Christopher J. Norwood, 33, of Augusta, had to complete a parenting course, among requirements set by the court, in order to be free of the charge.

His son was rescued by Sean Scanlon, of Dresden, who was alerted to the child’s predicament by screams from people on the west side of the river. The boy, wearing a hoodie and a diaper, was floating face down with his rear end in the air.

District Attorney Maeghan Maloney said Wednesday she was not allowed to comment on any Department of Health and Human Services case.

“I am pleased that (Norwood) complied with the conditions in the deferred disposition and that he took those conditions seriously: the parenting class; completing the Prime for Life class, which teaches about the effects of marijuana on himself and his family, including the impact of second-hand smoke; and getting his medical marijuana card so that he would have doctor’s oversight on the amount of marijuana,” she said.

Maloney said the investigation revealed that Norwood was in his apartment and thought the child was napping and had not realized he had left.

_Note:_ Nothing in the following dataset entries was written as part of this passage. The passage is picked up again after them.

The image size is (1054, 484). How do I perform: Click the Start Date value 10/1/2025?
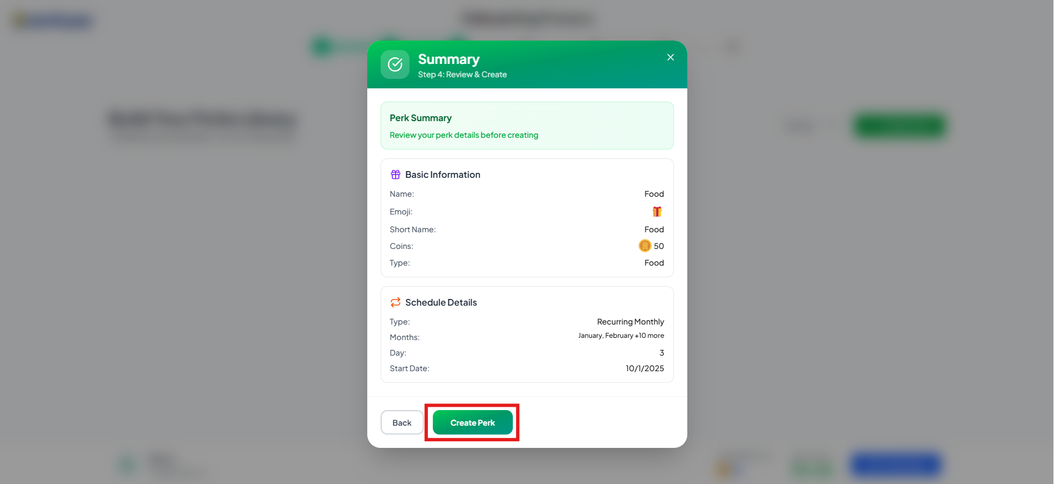click(645, 368)
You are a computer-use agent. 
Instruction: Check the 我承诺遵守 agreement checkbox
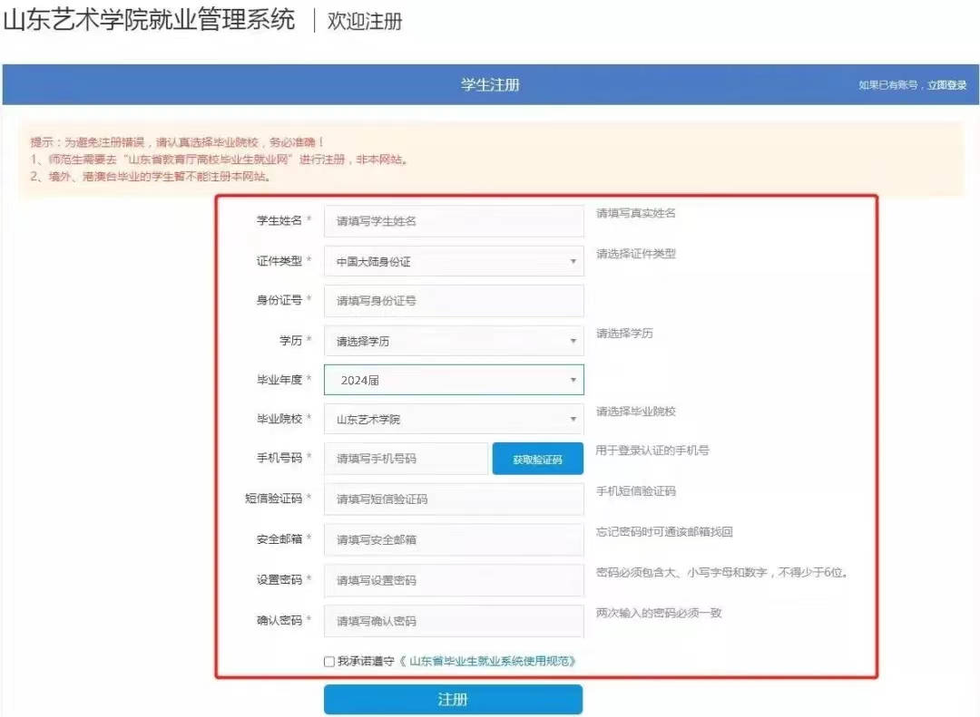329,662
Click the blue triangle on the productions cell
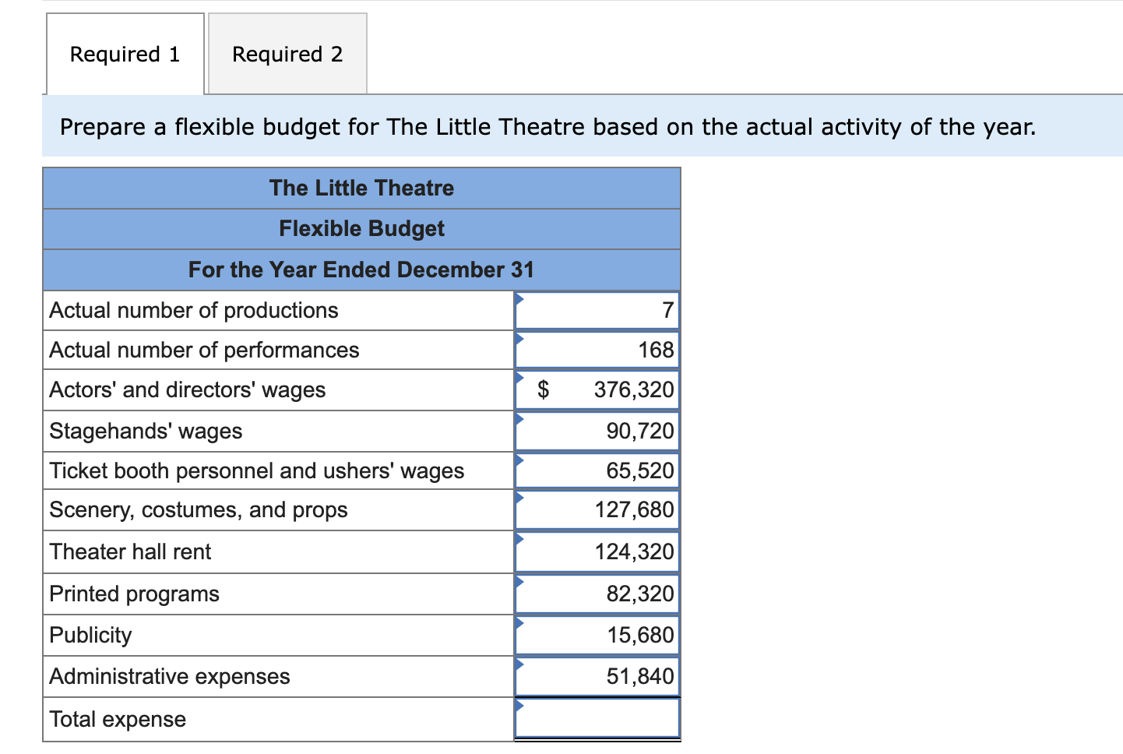Image resolution: width=1123 pixels, height=754 pixels. click(x=519, y=300)
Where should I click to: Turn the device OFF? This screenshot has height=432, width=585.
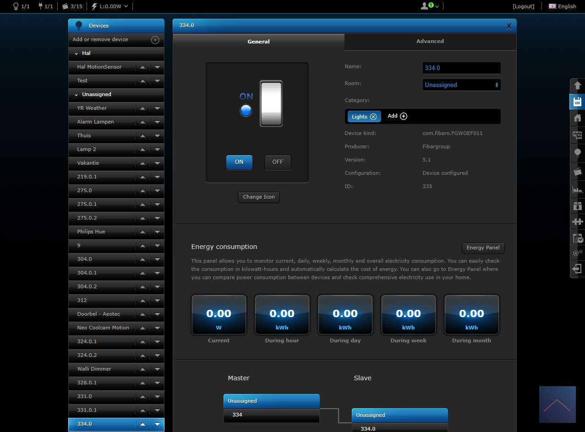coord(278,162)
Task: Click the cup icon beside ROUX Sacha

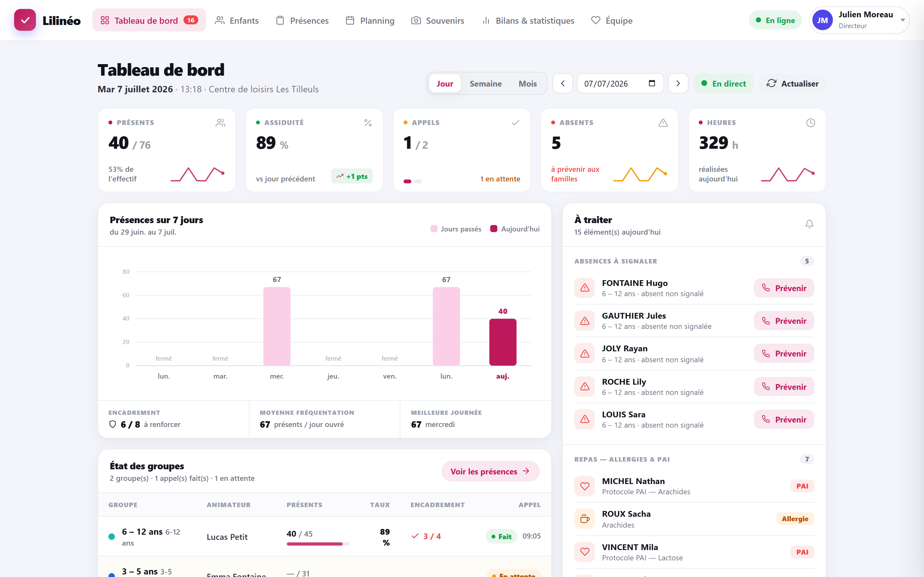Action: [x=585, y=519]
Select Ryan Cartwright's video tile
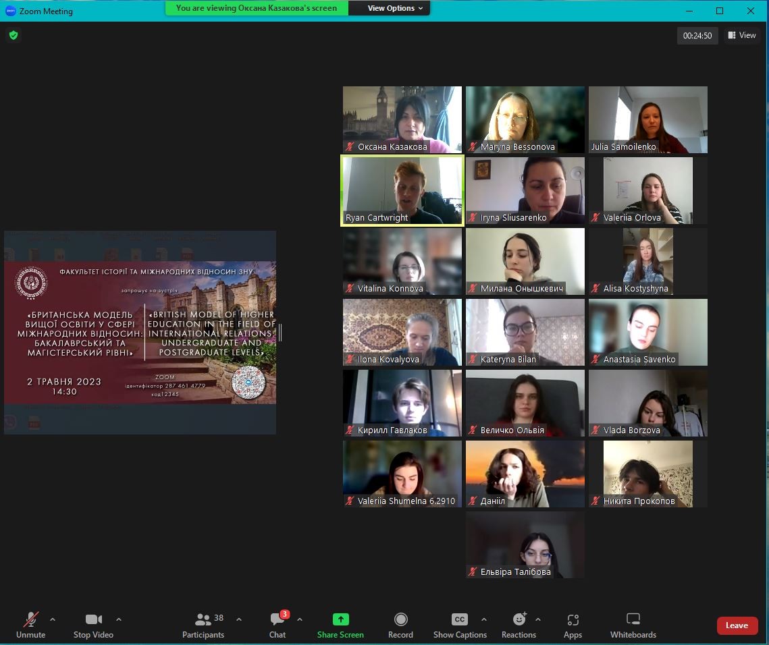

The day of the incident, Scanlon jumped into the river at the East Side Boat Landing and swam a few seconds until reaching the boy.

“He was blue in the face and his whole body was turning blue, and I knew he wasn’t breathing,” Scanlon said a day after the rescue. “I didn’t hesitate and I didn’t think. I was bringing that kid in one way or the other.”

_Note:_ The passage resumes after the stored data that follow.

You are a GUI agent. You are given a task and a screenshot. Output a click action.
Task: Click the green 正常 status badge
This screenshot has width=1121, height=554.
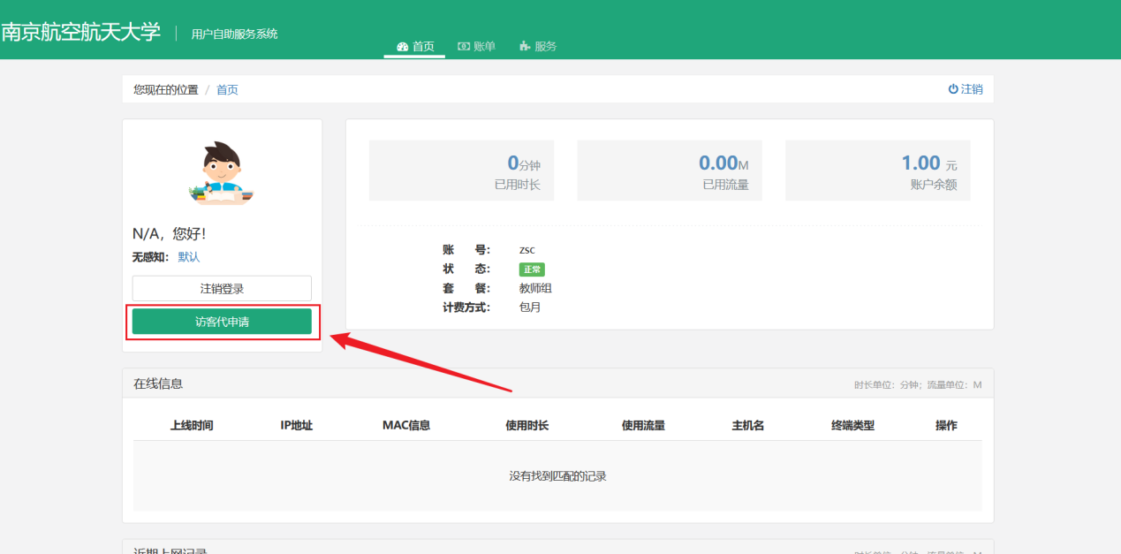coord(532,269)
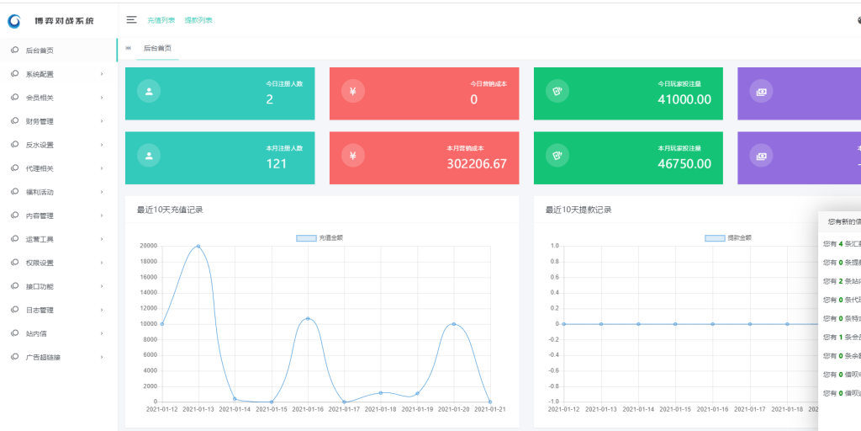
Task: Open the 提款列表 link
Action: pos(198,20)
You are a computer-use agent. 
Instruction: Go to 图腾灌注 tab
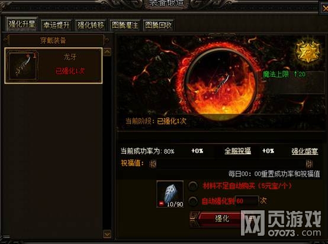point(125,25)
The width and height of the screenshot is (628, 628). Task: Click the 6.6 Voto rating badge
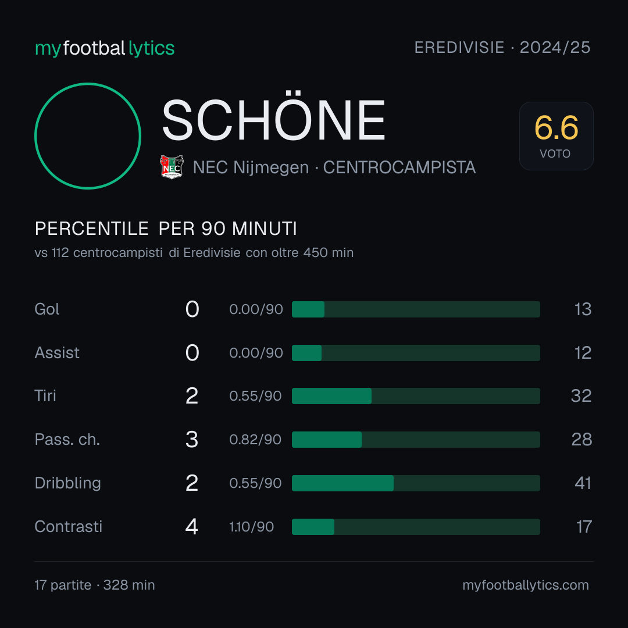click(556, 135)
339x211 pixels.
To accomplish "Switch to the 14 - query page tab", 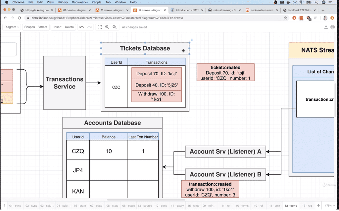I will [x=177, y=206].
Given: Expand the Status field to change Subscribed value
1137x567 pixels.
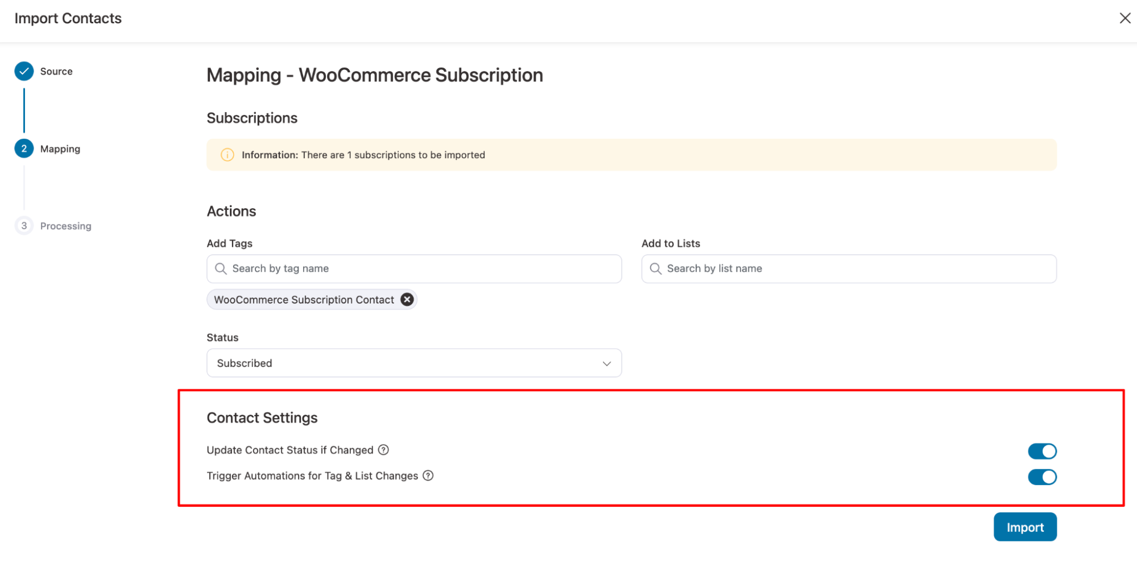Looking at the screenshot, I should click(x=414, y=363).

Scanlon turned the boy face-up and carried him to shore while patting his back attempting to get the boy to cough up any water he might have swallowed. He carried the boy up to where emergency responders could reach him.

The charge against Norwood was filed Sept. 27, 2016, after Augusta police investigated the near-drowning.

Then-Deputy Chief Jared Mills said Norwood was “at a location far enough away that he could not provide the proper care to ensure the safety of a 2-year-old child.” Mills also said the boy was doing well after being rescued, and that the state Department of Health and Human Services was involved in the investigation and working to ensure the safety of the boy.

Norwood had pleaded guilty June 6, 2017, to the child endangerment charge under the Alford doctrine, indicating — as the judge explained — that while he does not agree with the state’s version of events, a jury or fact-finder hearing the evidence could find him guilty of the charge.

However, under an agreement with the state that the judge approved, the case was continued for a year to allow time for Norwood to complete various requirements. Success meant he could withdraw that plea and the case would be dismissed. If he was unsuccessful, he risked being sentenced up to 364 days in prison.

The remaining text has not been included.